I doubt you have any legal recourse and I would forget contacting the original builder because from looking at your pictures, they appear somewhat incompetent. The wall was not built correctly and I cannot imagine piling dirt from a pool onsite rather than removing it. I would guess the sinkhole is probably not a sinkhole but is rather a result of the dirt that was piled there not having sufficient time to settle before the wall was built on it.

What kind of pool is it? It appears to be fiberglass. If you do not like the wall, you could remove the wall, cap off the waterfall pipe, reset the exposed plumbing, deal with the slope, and lay down a deck on the other side. That is probably the most expensive fix. Or you can just fix the wall. The problem with the wall is that the right and left sides were never tied into the center portion. There should have been horizontal runs of rebar every few rows to tie it all together or it should have been one contiguous wall rather than three separate as it appears it is. The right side appears to have a nice arch to to so that has probably kept that portion from moving. If it were me and I was looking for an inexpensive fix, I would carefully jack the wall back flush by using that tree back behind it. If doing that creates a gap at the bottom I would use a few bags of cement to make a new footer. Then angle grind some channels horizontally across the back of the wall between the two sections going about 4 ft on either side of the crack, every other course of bricks. Lay rebar into the channel, epoxy it in, and then put a small new brick wall in the back, going from 4ft back on the main wall right up to where you have the turn in the broken wall. As you lay each row, every few bricks, I would drill into the old wall, epoxy in a small piece of rebar, and then drill into the brick of the new wall so that they were attached to each other as well. Do the same on the end where the bend and the new wall would meet. Then fill the new wall with cement as you go up. On the new wall I would dig down a bit an pour a footer for it.
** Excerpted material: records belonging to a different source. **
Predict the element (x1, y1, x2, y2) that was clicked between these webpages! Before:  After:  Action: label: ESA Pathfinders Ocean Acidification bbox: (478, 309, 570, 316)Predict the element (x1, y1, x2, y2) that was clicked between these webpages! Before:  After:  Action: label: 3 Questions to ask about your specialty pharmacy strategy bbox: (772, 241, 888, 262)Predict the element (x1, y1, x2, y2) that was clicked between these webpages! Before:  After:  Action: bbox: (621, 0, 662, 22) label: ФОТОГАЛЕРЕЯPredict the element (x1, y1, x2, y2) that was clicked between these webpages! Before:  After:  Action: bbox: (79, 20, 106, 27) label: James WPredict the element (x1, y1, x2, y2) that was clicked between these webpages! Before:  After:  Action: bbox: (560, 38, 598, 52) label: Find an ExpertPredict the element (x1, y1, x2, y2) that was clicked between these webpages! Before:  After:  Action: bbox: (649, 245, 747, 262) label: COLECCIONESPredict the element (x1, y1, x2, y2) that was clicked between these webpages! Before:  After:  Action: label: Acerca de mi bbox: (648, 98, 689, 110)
As someone else mentioned you should probably use a metal sequestering agent if you have a metal issue.
 
The wall doesnt seem to serve any purpose other than holding back the fill dirt they took out. They literally look like they dug the hold, had a pile of dirt so said hey, lets just build a wall to hide it.

If it was me, I would start taking the wall down from top to bottom. Regrade and replumb that area as needed. If you are handy, this wouldnt cost too much IMO.
 
I looked at the pictures finally. Looks to me like the yard was dug down to achieve a flat area to build. Don't believe from the pictures that it was built up. Probably the corner that is sinking was excavated to much fill placed and now has settled allowing the cracks. Looks lke they put a water feature in the block wall that is why it is placed so close to the pool. The chance of the original builder returning the yard to pre-pool condition is none. He would but you would spend as much as the original pool build probably.